The utility's punishment for pumping massive amounts of unfiltered effluent into the water in 2013 and 2014 has to "get the message home" that they have to protect the environment, Judge Francis Sheridan said.

At a sentencing hearing at Aylesbury Crown Court he said that the discharges totalling 1.4 billion litres in Oxfordshire and Buckinghamshire had destroyed local angling and fishing businesses and left farmers with sick animals.

After the court heard that Thames's record fine for pollution was £1m paid in January 2016, Judge Sheridan said: "The fine in this case is certainly in excess of that."

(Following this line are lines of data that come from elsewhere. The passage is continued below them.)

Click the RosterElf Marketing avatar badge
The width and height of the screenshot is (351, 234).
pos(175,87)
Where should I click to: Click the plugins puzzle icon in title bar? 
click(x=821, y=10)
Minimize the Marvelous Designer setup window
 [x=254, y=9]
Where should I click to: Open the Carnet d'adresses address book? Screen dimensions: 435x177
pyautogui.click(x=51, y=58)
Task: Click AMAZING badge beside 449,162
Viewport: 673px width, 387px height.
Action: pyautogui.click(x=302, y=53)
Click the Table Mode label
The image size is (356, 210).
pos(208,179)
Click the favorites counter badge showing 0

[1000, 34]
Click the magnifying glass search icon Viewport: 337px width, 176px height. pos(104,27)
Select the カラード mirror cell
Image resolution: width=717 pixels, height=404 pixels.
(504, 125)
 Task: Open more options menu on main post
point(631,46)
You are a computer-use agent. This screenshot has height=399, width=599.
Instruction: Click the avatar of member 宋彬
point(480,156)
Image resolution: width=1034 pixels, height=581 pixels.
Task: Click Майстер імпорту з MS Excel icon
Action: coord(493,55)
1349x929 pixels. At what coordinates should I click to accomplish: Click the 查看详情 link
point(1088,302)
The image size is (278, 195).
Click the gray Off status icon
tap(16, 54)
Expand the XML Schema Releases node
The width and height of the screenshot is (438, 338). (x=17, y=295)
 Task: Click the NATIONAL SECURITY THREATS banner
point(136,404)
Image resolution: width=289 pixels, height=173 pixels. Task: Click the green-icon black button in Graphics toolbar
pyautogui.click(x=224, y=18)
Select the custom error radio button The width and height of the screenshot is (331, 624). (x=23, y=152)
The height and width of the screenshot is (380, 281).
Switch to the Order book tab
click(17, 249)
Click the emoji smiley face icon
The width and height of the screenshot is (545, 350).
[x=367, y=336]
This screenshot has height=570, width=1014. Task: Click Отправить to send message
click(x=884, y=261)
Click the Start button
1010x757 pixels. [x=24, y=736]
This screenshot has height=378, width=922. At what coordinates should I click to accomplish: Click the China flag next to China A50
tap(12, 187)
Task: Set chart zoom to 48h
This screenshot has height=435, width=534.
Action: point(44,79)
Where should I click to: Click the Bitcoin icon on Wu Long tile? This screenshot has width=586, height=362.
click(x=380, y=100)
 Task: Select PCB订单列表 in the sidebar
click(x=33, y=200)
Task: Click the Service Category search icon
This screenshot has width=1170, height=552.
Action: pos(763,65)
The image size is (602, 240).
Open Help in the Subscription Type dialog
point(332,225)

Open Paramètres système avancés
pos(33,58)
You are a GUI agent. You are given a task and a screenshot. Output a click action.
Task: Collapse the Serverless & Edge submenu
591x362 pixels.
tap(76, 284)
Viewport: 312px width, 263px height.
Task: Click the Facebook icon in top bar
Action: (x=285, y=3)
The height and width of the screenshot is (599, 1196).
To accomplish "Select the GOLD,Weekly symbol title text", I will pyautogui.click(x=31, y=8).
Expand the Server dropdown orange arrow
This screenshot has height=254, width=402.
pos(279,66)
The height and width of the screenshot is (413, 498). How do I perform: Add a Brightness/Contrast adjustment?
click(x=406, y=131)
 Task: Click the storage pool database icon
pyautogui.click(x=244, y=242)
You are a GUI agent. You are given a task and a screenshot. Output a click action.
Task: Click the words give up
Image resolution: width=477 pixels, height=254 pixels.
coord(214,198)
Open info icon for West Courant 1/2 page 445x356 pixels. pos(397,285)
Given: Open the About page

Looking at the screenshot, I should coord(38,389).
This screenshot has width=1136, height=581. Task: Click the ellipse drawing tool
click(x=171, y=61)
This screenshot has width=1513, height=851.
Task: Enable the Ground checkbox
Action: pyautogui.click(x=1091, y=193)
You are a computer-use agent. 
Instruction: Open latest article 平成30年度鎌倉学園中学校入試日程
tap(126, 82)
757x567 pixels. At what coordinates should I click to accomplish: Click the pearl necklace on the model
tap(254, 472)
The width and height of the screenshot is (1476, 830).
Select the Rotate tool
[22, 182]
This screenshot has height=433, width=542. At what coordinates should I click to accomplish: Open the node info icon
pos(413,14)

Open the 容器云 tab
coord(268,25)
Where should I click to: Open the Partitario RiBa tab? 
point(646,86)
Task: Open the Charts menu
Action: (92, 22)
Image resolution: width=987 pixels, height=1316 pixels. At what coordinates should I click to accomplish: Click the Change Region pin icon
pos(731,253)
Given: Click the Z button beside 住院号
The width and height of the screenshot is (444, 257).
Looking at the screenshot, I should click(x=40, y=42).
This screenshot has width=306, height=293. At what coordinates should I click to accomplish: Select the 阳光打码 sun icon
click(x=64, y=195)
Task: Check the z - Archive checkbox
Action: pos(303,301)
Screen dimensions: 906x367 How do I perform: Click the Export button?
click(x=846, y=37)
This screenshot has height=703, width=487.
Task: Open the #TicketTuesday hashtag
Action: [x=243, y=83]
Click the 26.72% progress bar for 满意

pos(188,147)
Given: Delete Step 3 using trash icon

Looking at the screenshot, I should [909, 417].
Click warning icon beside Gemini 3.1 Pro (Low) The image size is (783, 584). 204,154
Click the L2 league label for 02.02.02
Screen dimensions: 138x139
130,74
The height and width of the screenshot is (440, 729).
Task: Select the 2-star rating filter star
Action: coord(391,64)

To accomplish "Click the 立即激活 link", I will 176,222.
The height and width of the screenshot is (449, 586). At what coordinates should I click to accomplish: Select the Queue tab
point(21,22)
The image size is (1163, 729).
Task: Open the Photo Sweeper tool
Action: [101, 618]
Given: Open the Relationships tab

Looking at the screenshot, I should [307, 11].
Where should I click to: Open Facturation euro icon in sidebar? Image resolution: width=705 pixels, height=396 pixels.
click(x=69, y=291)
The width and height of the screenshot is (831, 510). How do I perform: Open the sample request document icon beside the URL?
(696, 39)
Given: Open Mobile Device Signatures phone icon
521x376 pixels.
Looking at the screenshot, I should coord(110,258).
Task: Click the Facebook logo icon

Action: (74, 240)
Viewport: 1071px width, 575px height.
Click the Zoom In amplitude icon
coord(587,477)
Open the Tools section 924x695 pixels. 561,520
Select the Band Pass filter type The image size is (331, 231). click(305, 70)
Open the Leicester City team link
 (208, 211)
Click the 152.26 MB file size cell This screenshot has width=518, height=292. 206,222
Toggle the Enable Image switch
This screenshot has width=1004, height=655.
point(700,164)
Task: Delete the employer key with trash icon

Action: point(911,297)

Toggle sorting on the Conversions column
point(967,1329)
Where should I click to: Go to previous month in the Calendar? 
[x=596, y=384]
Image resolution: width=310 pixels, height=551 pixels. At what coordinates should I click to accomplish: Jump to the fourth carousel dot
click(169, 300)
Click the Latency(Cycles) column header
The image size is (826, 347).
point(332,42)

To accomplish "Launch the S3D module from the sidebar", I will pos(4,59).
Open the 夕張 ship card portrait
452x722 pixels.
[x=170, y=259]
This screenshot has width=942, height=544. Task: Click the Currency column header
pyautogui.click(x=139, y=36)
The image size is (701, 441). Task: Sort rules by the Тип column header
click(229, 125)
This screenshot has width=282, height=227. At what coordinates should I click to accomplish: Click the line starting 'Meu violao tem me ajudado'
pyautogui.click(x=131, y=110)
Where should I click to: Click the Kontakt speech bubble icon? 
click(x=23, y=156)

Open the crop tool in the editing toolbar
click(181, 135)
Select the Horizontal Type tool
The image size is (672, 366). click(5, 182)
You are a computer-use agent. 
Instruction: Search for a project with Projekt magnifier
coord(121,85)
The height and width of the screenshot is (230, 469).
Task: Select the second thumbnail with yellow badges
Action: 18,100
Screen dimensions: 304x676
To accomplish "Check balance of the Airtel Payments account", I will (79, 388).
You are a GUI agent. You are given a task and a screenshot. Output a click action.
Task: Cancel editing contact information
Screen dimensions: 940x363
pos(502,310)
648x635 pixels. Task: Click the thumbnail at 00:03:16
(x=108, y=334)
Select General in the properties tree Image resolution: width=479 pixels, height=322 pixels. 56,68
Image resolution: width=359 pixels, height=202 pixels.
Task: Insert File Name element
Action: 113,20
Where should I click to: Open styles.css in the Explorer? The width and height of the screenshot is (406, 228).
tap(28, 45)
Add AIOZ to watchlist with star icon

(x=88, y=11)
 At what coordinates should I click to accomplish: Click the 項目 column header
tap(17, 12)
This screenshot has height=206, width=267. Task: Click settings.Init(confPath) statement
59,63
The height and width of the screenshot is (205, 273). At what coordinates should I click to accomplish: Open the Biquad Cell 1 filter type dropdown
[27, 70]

He added: "I have to make the fine sufficiently large that they (Thames) get the message.

"Alarms going off for days on end, certainly for more than 24 hours.

"Poor quality equipment.

"The anglers are put out of business, the fishermen are put out of business, the farmers' cattle are poisoned by the water.

"That is why the fine has to be sufficiently large to bring home to Thames Water: 'start to comply'."

The record fine for any water company is £2m paid by Southern Water for an incident in Margate, Kent, over the Jubilee Weekend in 2012, the court heard.

Thames Water admitted environmental charges at an earlier hearing over discharges from sewage treatment works in Aylesbury, Didcot, Henley and Little Marlow, and a pumping station at Littlemore.

The judge indicated on Friday that he is unlikely to hand down sentences until Tuesday.